Wednesday, July 20, 2011

Android AsyncTask management

Warning: Coding ahead...

Releasing my own Android app has taught me an amazing amount about Java, Android and the state of commercial app libraries in general. I now have a deep and profound respect for what I considered "trivial" apps, just a few short months ago.

My first app, which still isn't in its final release form (though it's on the Android Market in beta form) had one pretty large problem: it loads images, and at times it would get stuck, forever downloading an image. The solution was to actively manage tasks, of course, but I'm new to Java, and I didn't know much about its task management facilities. I had assumed that it was fairly straightforward, and I would simply:

 task.cancel();

Alas, that's not it. as I quickly discovered, the AsyncTask class's cancel method is more of a hint. It tells the task that it should wrap up what it's doing, by setting a semaphore (or whatever the underlying mechanism is) and it's the job of the child task to check in with the isCanceled method and react accordingly.

This presented a great deal of complication for me. When the user presses the "back" button or clicks outside of the progress dialog to cancel a download, I don't want to leave a stranded download going, but the download code isn't mine, it's part of the BitmapFactory class. How can I tell it to stop what it's doing? The solution is fairly complicated, and I hope that I'll refine it or find there's a better way over time. Here's what I arrived at (after the break):



First off, BitmapFactory.decodeStream can take a third argument, which is a set of BitmapFactory.Options. While the decode is running, you can call BitmapFactory.Options.requestCacnelDecode from another thread, and the download will halt (presumably after the next block has been received).
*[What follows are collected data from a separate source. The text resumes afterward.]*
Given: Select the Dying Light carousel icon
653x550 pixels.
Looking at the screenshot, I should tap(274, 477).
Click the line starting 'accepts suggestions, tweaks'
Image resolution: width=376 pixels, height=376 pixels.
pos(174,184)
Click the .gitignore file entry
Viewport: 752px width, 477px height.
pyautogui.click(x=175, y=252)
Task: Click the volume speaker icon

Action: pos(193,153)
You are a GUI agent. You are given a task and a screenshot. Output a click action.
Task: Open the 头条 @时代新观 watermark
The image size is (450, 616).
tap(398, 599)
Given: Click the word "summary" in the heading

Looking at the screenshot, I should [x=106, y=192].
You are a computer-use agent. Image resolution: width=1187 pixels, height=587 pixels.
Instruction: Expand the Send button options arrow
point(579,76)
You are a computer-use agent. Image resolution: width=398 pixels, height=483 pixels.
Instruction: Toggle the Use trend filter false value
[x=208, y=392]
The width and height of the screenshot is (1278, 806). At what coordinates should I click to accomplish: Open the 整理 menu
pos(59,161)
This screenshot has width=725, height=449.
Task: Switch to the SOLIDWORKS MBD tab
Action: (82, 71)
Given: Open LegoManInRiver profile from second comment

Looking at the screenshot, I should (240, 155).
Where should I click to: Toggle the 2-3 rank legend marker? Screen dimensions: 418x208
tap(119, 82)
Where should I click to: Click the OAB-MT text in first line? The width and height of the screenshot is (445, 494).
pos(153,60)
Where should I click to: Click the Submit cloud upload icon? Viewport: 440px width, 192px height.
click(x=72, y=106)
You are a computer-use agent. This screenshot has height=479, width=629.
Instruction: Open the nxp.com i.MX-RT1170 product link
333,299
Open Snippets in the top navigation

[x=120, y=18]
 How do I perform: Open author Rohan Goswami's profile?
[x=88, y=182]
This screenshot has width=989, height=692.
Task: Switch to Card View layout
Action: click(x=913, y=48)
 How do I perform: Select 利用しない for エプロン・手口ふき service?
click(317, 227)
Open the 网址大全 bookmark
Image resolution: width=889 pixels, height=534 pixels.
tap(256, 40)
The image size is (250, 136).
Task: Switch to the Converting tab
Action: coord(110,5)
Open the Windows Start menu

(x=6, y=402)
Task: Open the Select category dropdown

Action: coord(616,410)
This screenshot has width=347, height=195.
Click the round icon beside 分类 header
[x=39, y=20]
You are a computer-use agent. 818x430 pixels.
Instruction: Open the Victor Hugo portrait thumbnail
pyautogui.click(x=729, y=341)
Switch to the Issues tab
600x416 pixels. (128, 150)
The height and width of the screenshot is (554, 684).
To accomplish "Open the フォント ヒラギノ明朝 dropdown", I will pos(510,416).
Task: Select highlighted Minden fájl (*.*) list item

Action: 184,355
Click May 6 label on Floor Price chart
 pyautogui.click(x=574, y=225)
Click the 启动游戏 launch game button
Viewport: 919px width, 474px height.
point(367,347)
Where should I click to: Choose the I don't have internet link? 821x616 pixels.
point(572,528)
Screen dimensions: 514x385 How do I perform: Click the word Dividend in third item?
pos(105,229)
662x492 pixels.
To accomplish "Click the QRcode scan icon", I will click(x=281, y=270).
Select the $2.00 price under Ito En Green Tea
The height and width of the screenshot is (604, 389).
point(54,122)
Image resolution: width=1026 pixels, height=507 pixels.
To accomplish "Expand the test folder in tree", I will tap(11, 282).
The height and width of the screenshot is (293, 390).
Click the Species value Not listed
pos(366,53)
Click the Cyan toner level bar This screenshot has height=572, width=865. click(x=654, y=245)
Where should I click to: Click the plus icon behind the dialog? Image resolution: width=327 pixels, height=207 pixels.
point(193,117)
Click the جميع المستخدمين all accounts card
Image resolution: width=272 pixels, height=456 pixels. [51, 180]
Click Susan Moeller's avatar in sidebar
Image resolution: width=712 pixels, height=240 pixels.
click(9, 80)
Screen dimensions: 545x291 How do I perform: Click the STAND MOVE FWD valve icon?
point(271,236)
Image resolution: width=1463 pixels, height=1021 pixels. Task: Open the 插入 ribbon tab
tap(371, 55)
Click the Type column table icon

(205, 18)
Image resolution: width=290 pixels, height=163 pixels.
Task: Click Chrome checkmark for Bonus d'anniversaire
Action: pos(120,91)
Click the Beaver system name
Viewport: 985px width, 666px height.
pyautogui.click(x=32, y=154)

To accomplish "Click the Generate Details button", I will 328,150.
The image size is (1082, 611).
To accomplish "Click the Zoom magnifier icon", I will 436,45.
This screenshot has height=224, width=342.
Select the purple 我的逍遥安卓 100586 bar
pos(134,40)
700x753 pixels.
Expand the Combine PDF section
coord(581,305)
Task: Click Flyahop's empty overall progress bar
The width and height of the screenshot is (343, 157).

So, I created a new class called BitmapManager, and gave it a BitmapFactory.Options as its only field. All of its methods are synchronized, which are: a getter and setter for the options and a cancel method. The cancel method calls the requestCancelDecode method on the options, if the options are non-null. This BitmapManager is instantiated when my downloader object is instantiated by the parent thread. When the parent invokes the download, creating a new thread, the BitmapManager is set to contain the associated options object. If the parent needs to cancel the download, it calls a cancel method on the downloader (remember, this is executing in the parent) and it calls the cancel method in the BitmapManager. Here's the manager's code:


static class BitmapManager {
private BitmapFactory.Options mBitmapOptions = null;

public synchronized void cancel() {
if (mBitmapOptions == null) {
return;
}
mBitmapOptions.requestCancelDecode();
}


public synchronized void setBitmapOptions(
BitmapFactory.Options bitmapOptions) {
mBitmapOptions = bitmapOptions;
}


public synchronized BitmapFactory.Options getBitmapOptions() {
return mBitmapOptions;
}
}

And here's how I use it inside the AsyncTask:

if (isCancelled()) {
return null;
}
BitmapFactory.Options bitmapOptions = new BitmapFactory.Options();
bitmapOptions.inSampleSize = sampleRatio;
mBitmapManager.setBitmapOptions(bitmapOptions);
Bitmap bitmap = BitmapFactory.decodeStream(in, null, bitmapOptions);
urlStream.close();
mBitmapManager.setBitmapOptions(null);
// What I wouldn't give for a C macro, here...
if (isCancelled()) {
return null;
}
return bitmap;

All I have to do is make sure that when the parent calls cancel on the child, it also calls my cleanup method:

public void cleanup() {
mBitmapManager.cancel();
}

At first, I thought I could override AsyncTask's onCancel method for this, but that method gets invoked in the UI thread, only after the task finishes executing, so it can't force the termination of the BitmapManager.

Now, when I cancel a download, the download actually stops, and a null bitmap is returned.

Overall, I think this is more complex than it needs to be. This is a simple and common need in Android app development. I'd be thrilled to learn that there's already something that does all of this, but if not, I think it's something the Android SDK should add.